Let it be said quite clearly that no one with any wisdom bases doctrine on negative
arguments alone. This is a foundation of sand. Negative statements are of value only
when they are accompanied by strong positive ones. If it had been incumbent on Paul to
mention every item of doctrine that was of importance when he wrote to the churches or
to individuals, he would have had to write books instead of epistles. Furthermore they
had the great benefit of his oral teaching, making such writing unnecessary. (For this,
compare II Thess. 2: 5 and note the context.) There is no doubt whatsoever that the
second epistle to Timothy is Paul's last divinely inspired writing.
As regards human authorship, the unbroken tradition of the professing church up to
the nineteenth century was to regard the Pastoral Epistles (I & II Timothy and Titus) as
the work of Paul and therefore authentic. The first determined attack upon the apostolic
authorship was made in 1807 by Schleiermacher, followed by Eichorn, Baur, deWette
and others. Some have denied Pauline authorship, but have sought to keep a few genuine
fragments, such as Harrison in his book The Problem of the Pastorals (1921), despite the
fact that this argument has not shred a documentary evidence on which to rest. However,
this viewpoint has been ably answered by scholars such as D. Guthrie and E. K. Simpson.

===

◆ PROBLEMS TO SOLVE:
(1) Answer these questions from the passage on the Pastoral Epistles:
(a) What does the passage call doctrine built on negative arguments alone?
(b) In what year was the first determined attack on the apostolic authorship made, and by whom?
(c) Which scholars are named as having answered Harrison's viewpoint?
(2) Transcribe the portion of the passage on the Pastoral Epistles between "Let it be said" and "divinely inspired writing.", inclusive.
(3) Pick up the passage on the Pastoral Epistles after its final sentence and keep writing it.

===

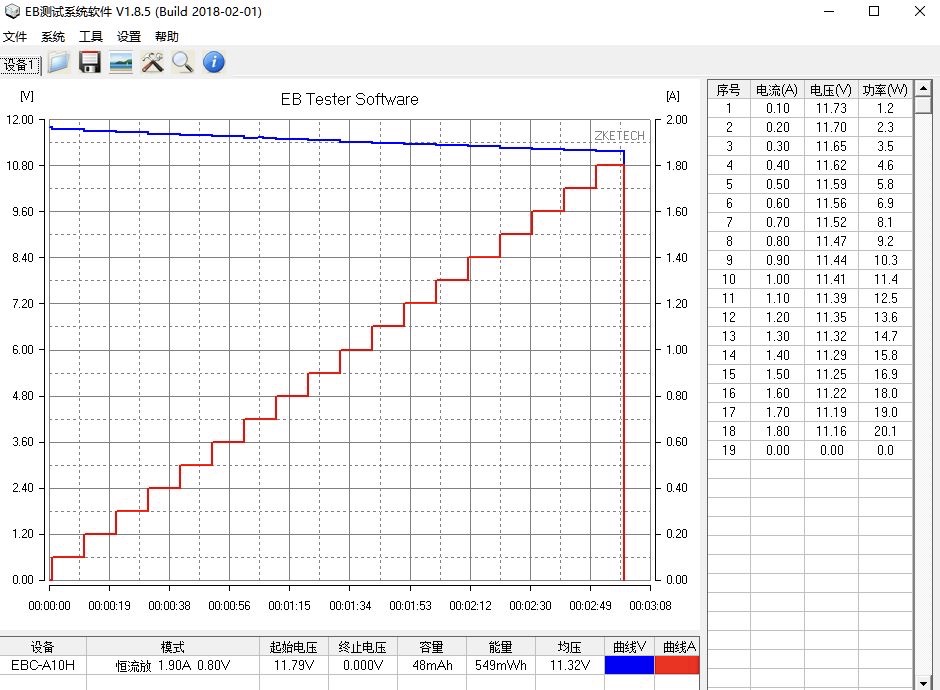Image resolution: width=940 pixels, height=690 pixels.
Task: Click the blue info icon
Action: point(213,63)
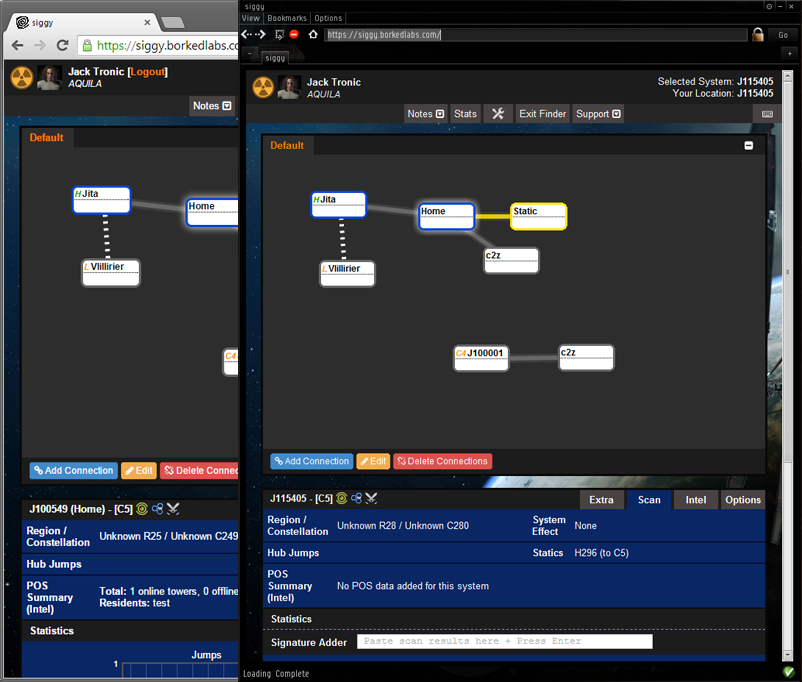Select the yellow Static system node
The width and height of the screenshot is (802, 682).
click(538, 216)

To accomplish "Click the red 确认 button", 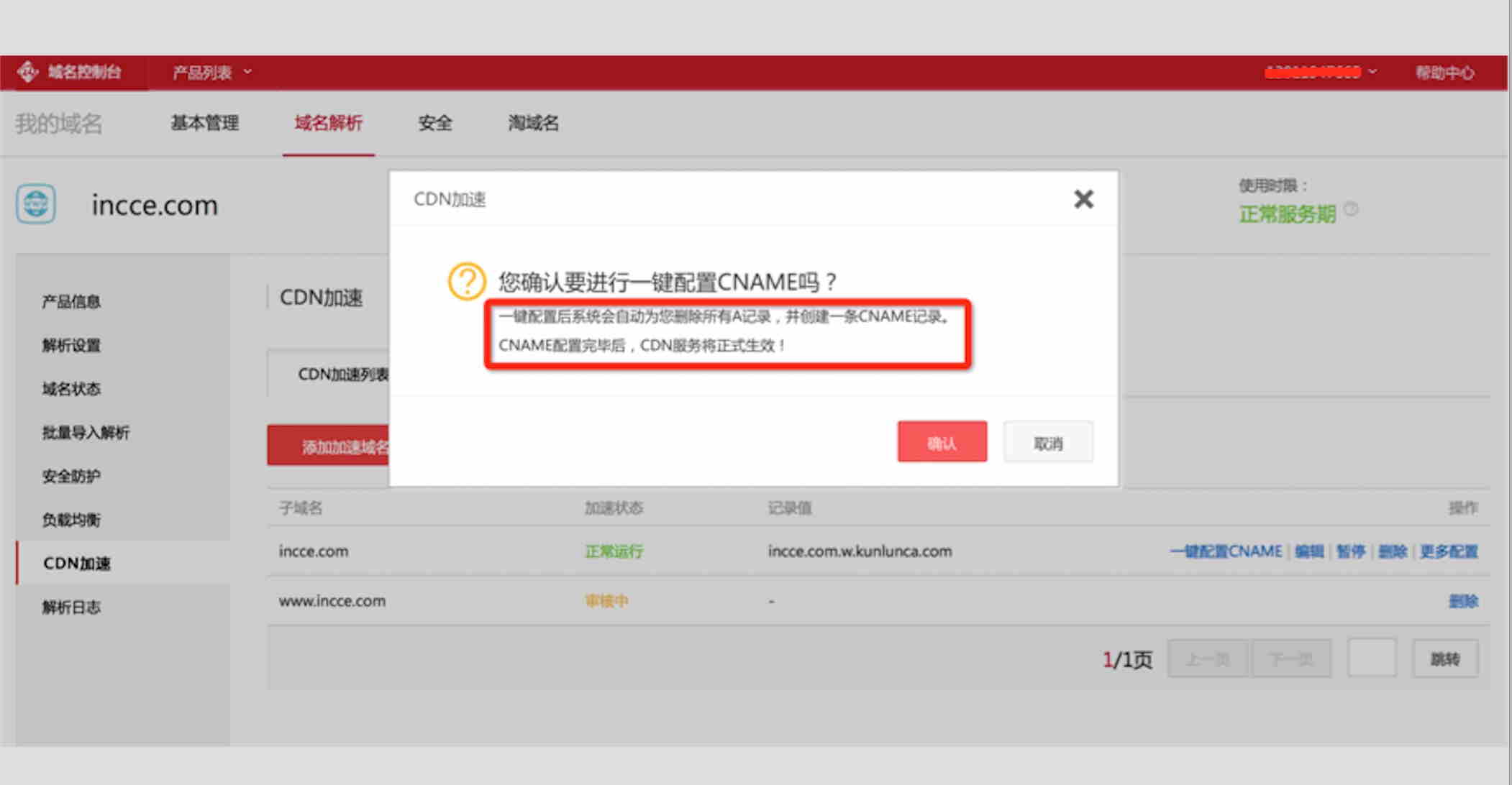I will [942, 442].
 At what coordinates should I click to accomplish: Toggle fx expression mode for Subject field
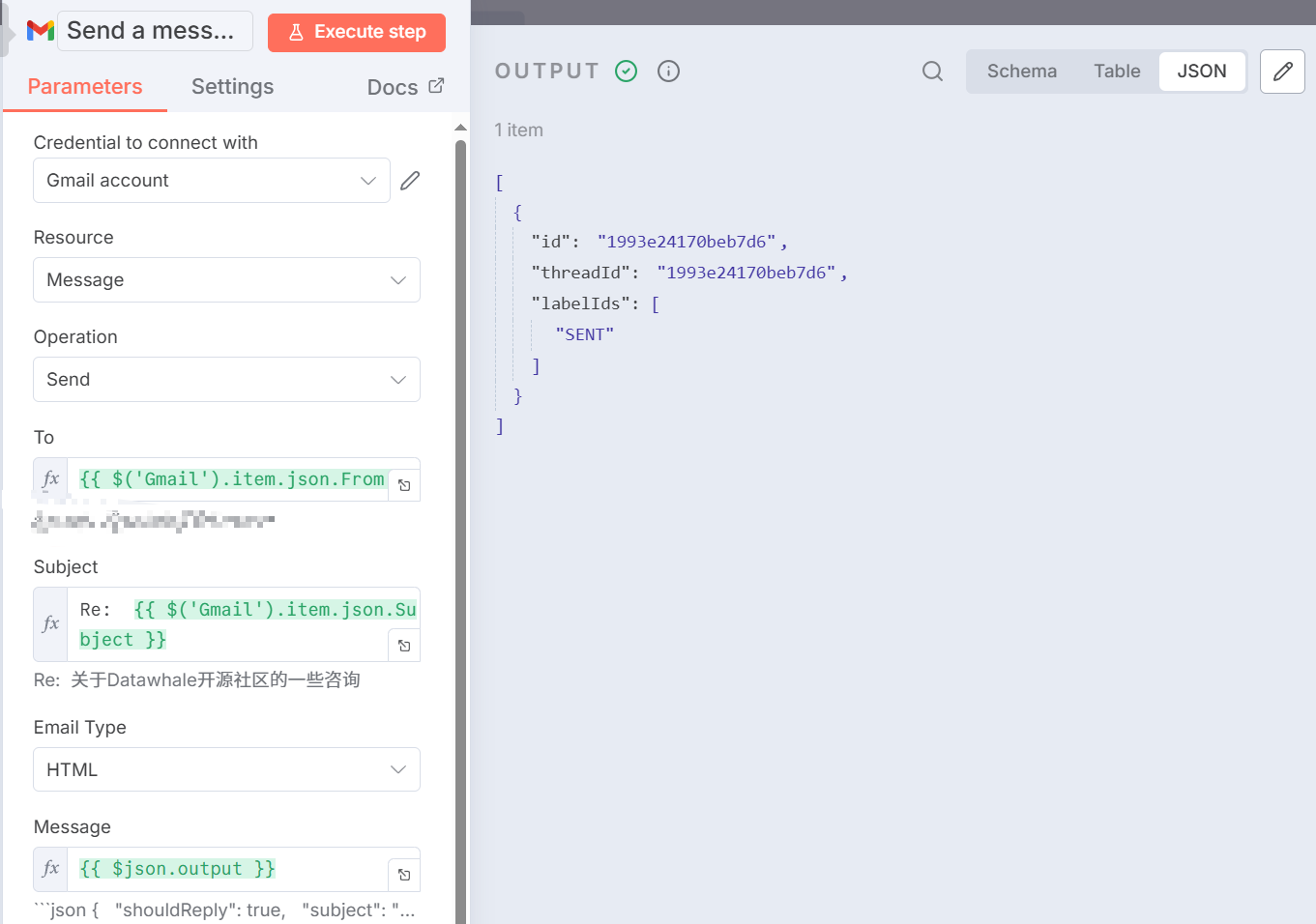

===

◆ OUTPUTS:
(1)
(a) A foundation of sand.
(b) In 1807, by Schleiermacher.
(c) D. Guthrie and E. K. Simpson.

(2)
Let it be said quite clearly that no one with any wisdom bases doctrine on negative
arguments alone. This is a foundation of sand. Negative statements are of value only
when they are accompanied by strong positive ones. If it had been incumbent on Paul to
mention every item of doctrine that was of importance when he wrote to the churches or
to individuals, he would have had to write books instead of epistles. Furthermore they
had the great benefit of his oral teaching, making such writing unnecessary. (For this,
compare II Thess. 2: 5 and note the context.) There is no doubt whatsoever that the
second epistle to Timothy is Paul's last divinely inspired writing.

(3)
As to the supposed author of such a concoction, Simpson writes:
"If the solemn avowal of these epistles that they are the apostle's authoritative
missives be not instinct with the most sterling honour and integrity, but an equivocation,
or if they are a patchwork of truth and falsehood, they form no part of the Church's
treasures, but sink to the level of pious frauds . . . . .
Dr. Harrison . . . . . tries to varnish the matter by asserting his factotum's "loyal
devotion to Paul's name", but how a fraudulent abuse of that name breathes the spirit of
loyalty is hard to perceive . . . . .
He was a sorry specimen of a Paulinist, this pseudo-Paul conjured up from a nameless
grave by the magic hand of criticism to vend smuggled wares under sacred auspices with
such cool effrontery." The Pastoral Epistles, pp. 6 & 7.
If any reader wishes to pursue this any further, he is referred to the works of these
two scholars. For ourselves, we unhesitatingly believe that Paul was the human author of
this great epistle and this attitude is maintained throughout this study.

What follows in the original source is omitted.